Stored data

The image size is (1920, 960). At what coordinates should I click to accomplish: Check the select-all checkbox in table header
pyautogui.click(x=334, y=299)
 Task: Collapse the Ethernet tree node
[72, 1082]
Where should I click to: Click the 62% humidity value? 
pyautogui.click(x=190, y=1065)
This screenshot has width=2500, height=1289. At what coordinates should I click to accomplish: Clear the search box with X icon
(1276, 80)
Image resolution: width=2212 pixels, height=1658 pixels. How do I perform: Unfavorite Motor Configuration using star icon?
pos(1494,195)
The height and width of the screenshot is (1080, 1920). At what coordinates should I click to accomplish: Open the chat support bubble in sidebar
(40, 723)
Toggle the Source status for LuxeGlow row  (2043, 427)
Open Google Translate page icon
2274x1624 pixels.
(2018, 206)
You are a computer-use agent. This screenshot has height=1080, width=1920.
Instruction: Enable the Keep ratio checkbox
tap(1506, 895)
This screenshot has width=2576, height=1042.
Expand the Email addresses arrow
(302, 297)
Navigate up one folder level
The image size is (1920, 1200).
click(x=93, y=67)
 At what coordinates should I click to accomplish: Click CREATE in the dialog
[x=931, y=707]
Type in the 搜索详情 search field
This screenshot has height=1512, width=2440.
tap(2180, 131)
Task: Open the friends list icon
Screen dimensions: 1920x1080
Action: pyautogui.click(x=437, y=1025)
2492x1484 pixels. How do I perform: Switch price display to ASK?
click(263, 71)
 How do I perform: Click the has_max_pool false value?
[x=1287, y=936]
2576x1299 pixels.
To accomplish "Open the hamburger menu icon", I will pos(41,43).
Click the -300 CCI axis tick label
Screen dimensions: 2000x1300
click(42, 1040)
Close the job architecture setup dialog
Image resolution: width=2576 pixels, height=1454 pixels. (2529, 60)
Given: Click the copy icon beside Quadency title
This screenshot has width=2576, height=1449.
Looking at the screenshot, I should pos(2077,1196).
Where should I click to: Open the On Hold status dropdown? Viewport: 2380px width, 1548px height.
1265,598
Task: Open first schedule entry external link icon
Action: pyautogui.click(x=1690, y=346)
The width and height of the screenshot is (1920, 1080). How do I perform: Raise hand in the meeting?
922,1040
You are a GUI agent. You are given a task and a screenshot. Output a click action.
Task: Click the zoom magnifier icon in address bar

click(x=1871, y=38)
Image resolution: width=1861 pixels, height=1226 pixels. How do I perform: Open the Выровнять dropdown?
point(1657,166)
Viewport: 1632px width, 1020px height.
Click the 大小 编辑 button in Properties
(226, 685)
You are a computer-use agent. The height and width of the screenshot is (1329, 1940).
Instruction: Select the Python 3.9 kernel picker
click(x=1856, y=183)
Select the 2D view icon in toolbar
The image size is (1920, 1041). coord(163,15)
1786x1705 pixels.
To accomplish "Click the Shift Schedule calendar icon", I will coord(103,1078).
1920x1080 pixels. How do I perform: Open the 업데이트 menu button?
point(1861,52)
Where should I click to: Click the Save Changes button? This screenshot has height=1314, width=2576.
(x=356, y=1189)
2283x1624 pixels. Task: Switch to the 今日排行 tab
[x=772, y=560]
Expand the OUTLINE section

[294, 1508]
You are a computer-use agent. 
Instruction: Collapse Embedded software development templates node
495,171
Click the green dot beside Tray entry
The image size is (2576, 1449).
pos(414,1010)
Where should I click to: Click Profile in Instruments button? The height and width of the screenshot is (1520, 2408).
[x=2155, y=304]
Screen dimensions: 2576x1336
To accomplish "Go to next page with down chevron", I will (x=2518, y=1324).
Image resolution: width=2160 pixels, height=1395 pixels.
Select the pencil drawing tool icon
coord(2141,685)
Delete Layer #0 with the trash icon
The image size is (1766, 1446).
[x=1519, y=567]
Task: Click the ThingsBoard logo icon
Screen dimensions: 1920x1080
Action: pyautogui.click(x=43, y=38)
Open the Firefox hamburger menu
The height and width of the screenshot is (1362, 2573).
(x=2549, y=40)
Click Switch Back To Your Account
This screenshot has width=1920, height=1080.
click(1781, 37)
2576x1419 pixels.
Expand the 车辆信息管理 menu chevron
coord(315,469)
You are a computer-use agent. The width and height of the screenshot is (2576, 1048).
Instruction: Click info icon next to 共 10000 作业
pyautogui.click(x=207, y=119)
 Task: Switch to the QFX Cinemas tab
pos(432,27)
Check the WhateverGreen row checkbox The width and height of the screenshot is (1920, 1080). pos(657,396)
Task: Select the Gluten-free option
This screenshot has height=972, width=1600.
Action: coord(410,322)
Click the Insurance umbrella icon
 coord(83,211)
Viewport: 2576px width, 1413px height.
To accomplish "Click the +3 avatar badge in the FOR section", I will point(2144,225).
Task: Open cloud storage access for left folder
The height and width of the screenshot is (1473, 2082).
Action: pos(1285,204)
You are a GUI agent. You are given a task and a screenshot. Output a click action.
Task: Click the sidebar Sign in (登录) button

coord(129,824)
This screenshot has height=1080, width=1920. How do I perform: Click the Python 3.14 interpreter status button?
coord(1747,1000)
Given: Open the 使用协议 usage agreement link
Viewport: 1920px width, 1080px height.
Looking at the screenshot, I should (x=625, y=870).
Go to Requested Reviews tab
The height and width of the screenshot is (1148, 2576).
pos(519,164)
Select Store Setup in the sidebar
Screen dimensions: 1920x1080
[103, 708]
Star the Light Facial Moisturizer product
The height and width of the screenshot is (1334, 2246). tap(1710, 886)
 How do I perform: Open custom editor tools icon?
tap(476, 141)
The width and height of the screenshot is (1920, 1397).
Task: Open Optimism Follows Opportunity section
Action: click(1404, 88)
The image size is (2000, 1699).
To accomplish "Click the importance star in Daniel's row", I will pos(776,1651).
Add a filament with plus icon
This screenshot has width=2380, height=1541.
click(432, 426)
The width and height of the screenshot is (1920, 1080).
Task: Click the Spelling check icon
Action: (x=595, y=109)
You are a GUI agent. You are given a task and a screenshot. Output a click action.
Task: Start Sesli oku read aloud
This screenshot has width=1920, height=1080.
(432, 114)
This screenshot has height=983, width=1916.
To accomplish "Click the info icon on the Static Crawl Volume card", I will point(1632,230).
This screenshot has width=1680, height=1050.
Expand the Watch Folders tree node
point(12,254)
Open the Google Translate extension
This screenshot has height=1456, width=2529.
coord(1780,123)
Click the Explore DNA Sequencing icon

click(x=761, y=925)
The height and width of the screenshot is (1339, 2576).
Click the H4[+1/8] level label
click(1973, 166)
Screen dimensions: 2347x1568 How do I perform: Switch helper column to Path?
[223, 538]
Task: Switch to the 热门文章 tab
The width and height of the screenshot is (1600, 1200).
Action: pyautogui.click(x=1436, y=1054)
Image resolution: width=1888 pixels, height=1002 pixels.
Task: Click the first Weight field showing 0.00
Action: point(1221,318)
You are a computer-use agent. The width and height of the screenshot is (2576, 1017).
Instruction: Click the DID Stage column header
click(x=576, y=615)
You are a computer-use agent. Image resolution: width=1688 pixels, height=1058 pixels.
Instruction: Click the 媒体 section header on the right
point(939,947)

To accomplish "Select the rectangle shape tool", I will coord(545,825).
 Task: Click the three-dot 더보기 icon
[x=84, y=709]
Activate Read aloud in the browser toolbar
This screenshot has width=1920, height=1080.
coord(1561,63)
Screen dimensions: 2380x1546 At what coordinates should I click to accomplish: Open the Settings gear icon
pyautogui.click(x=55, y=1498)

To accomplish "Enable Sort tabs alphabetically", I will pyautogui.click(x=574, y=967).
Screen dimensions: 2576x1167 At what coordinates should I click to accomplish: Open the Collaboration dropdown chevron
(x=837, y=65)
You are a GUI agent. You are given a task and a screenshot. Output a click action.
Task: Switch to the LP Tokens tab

[ABOUT THIS EXERCISE]: Final part of the records: return the line that contains "Task: Click the three-dot 더보기 icon" and every line after it, exactly, with no other lines added.

[RESULT BELOW]:
 Task: Click the three-dot 더보기 icon
[x=84, y=709]
Activate Read aloud in the browser toolbar
This screenshot has width=1920, height=1080.
coord(1561,63)
Screen dimensions: 2380x1546 At what coordinates should I click to accomplish: Open the Settings gear icon
pyautogui.click(x=55, y=1498)

To accomplish "Enable Sort tabs alphabetically", I will pyautogui.click(x=574, y=967).
Screen dimensions: 2576x1167 At what coordinates should I click to accomplish: Open the Collaboration dropdown chevron
(x=837, y=65)
You are a GUI agent. You are given a task and a screenshot. Output a click action.
Task: Switch to the LP Tokens tab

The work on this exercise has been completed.